▶ _Instructions for the task_
Every line below that carries the word "computer" needs to be copied.

▶ _Material for this exercise_
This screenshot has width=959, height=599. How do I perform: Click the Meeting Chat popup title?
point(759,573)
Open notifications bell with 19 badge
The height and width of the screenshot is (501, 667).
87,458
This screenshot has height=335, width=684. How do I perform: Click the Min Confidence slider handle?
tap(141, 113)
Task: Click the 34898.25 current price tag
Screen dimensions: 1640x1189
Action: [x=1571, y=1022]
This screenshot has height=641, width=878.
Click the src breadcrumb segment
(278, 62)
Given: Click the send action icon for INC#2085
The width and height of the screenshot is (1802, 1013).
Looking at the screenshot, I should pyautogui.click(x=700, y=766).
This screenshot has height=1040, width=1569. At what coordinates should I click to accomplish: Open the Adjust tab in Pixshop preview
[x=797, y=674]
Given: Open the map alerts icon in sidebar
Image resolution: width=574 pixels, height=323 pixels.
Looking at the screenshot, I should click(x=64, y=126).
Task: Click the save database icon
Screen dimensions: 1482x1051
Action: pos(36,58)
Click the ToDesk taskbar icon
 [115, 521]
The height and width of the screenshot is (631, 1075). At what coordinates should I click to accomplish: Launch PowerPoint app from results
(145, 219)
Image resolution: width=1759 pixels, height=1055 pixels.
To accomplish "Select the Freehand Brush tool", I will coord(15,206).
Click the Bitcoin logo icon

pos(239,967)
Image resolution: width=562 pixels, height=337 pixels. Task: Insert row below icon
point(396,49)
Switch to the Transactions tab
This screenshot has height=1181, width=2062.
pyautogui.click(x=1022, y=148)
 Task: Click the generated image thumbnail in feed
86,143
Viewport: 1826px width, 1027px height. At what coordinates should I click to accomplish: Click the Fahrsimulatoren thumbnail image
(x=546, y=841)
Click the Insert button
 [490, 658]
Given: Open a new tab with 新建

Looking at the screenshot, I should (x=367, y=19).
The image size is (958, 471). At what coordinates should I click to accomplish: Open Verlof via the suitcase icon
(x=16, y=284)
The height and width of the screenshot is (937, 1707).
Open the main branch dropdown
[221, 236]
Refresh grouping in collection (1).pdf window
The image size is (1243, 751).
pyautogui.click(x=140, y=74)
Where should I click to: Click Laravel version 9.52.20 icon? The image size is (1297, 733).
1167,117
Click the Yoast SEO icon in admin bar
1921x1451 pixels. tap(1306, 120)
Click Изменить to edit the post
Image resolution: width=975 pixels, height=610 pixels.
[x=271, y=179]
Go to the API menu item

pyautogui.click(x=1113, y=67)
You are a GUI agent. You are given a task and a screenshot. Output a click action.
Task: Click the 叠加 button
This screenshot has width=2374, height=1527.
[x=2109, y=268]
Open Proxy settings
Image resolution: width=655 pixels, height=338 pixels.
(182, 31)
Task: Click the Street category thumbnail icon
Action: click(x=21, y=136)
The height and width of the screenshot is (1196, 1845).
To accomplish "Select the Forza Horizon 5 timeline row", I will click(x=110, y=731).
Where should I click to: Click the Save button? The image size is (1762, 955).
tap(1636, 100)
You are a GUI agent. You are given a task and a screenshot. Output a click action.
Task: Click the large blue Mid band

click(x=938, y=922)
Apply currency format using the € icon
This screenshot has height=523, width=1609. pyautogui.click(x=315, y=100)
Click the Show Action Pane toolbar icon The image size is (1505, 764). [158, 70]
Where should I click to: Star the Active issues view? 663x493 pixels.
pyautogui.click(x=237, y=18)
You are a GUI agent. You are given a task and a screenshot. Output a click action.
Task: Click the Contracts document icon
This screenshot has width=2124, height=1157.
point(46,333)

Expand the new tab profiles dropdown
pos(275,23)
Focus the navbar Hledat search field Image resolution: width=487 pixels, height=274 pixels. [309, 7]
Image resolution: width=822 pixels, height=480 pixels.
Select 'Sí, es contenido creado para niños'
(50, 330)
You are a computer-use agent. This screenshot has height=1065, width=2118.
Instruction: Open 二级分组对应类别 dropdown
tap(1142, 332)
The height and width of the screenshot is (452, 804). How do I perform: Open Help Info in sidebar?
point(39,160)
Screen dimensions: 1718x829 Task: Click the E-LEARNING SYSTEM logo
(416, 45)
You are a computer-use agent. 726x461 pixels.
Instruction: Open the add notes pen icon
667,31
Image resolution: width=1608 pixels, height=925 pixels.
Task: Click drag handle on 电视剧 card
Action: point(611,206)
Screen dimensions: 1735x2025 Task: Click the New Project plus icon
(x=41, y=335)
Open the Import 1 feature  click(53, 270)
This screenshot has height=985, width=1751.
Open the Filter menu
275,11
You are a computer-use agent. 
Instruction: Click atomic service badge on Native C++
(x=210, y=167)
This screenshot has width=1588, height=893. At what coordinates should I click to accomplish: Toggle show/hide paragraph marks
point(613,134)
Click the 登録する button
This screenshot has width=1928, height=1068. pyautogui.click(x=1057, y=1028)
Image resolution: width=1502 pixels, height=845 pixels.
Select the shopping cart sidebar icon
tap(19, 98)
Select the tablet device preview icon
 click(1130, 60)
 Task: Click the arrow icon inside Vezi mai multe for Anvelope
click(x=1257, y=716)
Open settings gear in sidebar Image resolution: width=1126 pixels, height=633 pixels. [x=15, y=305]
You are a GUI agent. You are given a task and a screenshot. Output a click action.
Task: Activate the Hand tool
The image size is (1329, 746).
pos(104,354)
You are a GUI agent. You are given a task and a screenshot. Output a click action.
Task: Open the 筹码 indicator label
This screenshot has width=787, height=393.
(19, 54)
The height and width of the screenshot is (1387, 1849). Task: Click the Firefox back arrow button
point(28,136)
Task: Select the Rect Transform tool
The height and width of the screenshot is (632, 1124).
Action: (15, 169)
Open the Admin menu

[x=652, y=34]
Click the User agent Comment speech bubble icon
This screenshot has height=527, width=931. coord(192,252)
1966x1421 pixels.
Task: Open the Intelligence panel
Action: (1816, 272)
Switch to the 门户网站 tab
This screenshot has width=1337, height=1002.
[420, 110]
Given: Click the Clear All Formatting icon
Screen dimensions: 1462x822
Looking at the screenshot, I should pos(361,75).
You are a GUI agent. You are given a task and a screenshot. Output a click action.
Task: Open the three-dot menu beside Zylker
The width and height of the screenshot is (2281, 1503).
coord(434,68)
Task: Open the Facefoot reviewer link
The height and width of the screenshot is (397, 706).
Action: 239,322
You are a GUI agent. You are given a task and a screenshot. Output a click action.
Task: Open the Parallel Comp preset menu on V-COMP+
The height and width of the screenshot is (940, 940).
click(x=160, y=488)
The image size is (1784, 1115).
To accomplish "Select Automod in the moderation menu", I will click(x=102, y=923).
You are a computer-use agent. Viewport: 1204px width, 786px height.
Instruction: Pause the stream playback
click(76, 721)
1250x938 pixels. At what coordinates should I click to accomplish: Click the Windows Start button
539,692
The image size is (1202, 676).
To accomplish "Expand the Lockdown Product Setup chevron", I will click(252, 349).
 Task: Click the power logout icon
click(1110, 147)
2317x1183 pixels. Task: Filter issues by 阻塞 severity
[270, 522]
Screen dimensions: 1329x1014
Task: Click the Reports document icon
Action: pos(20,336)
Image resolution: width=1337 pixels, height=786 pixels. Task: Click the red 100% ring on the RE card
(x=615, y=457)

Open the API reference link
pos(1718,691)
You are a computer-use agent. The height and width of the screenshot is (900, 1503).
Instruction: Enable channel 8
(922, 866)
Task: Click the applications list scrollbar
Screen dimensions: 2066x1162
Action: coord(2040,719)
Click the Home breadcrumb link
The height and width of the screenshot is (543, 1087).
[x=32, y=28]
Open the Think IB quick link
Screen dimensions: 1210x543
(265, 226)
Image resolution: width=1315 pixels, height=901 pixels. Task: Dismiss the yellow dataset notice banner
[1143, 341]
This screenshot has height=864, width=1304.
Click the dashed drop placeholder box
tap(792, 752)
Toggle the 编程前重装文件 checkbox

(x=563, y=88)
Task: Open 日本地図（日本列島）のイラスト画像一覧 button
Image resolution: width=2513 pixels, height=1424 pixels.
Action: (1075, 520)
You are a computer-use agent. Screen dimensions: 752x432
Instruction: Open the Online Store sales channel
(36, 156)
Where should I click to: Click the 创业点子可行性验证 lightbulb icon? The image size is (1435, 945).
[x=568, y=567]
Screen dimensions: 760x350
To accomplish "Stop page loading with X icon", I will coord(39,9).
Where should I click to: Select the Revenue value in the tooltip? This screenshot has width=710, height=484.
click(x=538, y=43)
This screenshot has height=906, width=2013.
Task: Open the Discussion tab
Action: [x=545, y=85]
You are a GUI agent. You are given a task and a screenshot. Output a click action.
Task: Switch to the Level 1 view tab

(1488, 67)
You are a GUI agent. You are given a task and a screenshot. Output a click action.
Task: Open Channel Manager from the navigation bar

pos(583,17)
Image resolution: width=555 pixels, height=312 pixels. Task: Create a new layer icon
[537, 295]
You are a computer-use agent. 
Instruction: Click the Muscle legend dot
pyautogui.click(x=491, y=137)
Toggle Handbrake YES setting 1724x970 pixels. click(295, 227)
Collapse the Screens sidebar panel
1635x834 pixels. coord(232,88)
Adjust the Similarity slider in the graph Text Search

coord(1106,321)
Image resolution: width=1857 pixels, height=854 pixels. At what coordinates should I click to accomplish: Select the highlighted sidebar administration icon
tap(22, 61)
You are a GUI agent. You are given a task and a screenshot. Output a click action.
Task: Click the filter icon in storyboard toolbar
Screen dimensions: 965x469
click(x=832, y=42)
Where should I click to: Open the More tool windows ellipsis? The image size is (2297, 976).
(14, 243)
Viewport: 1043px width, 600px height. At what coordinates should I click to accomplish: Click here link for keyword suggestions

▶ _Reply to the task_
You are a computer-use agent. This screenshot has height=1065, width=2118.
You are a computer-use agent. 726x461 pixels.
You are a computer-use agent. 
You are a computer-use agent. Viewport: 1204px width, 786px height.
You are a computer-use agent. The height and width of the screenshot is (900, 1503).
You are a computer-use agent. Screen dimensions: 752x432
You are a computer-use agent. 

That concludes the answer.